DIRECTIVES -
(a) In the discussion excerpt, list every outcome that a piece of paper or line in a database proving citizenship is said to be open to.
(b) Reproduce the discussion excerpt from "Imagine that I" up to and including "you are guilty.".

──────── DOCUMENT SECTION

Ironically China implemented the GFW because they correctly predicted this exact scenario being used to destabilize themselves.
gotoeleven
I am personally conflicted about this because on the one hand it'd be great if everyone could have a whole bunch of legal process and we could be super sure that we're only getting rid of people that shouldn't be here, but on the other hand biden imported millions of third worlders with no vetting through a combination of lack of border enforcement and wide ranging refugee and amnesty efforts. Now that we're enforcing immigration laws again, how can we give every illegal immigrant a trial? Perhaps the blame lies with the people who created this situation in the first place. This seems a lot like hamas putting their bomb factories under schools and then crying when the IDF bombs them. If you believe immigration laws should be enforced, what else can you do?
hayst4ck
Citizenship is not some indelible mark on your person. It is likely at best some ink on a piece of paper or line in a database that can be lost, stolen, "forgotten", or denied.
Imagine that I were a police officer, I asked for your papers, and then immediately burnt them. How are you going to prove you are a citizen? What if I accused you of faking those documents? What is your recourse? How are you going to prove your citizenship? Are you going to go to the judge that was appointed by the person in power to plead your case? I already think you faked your documents, why should I let you have due process, I already know you are guilty.

────────────────
──────── DATA ENTRIES

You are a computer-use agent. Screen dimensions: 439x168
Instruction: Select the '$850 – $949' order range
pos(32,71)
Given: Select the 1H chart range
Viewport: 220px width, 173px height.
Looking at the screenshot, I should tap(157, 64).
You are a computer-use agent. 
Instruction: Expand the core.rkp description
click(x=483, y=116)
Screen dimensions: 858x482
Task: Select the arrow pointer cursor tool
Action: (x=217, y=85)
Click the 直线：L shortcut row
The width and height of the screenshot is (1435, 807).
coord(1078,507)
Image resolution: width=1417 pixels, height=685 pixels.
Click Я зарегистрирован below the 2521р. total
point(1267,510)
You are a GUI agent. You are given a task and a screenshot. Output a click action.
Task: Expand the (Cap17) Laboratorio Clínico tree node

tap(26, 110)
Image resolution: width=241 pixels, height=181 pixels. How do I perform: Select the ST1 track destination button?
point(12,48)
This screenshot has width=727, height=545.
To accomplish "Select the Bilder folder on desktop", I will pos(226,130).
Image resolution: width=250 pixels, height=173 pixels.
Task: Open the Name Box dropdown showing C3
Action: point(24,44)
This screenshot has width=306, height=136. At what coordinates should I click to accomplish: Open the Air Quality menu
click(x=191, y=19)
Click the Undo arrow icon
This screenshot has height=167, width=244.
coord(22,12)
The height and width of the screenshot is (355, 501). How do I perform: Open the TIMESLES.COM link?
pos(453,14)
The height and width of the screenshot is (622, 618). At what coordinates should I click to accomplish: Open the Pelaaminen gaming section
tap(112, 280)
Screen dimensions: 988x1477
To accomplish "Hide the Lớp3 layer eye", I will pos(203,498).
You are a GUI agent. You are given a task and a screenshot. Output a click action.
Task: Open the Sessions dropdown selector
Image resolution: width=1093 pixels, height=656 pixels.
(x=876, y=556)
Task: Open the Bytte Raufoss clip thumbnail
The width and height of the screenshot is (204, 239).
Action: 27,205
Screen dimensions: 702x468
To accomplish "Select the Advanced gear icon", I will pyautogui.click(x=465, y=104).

────────────────

SOLVED PROBLEMS -
(a)
- lost
- stolen
- "forgotten"
- denied

(b)
Imagine that I were a police officer, I asked for your papers, and then immediately burnt them. How are you going to prove you are a citizen? What if I accused you of faking those documents? What is your recourse? How are you going to prove your citizenship? Are you going to go to the judge that was appointed by the person in power to plead your case? I already think you faked your documents, why should I let you have due process, I already know you are guilty.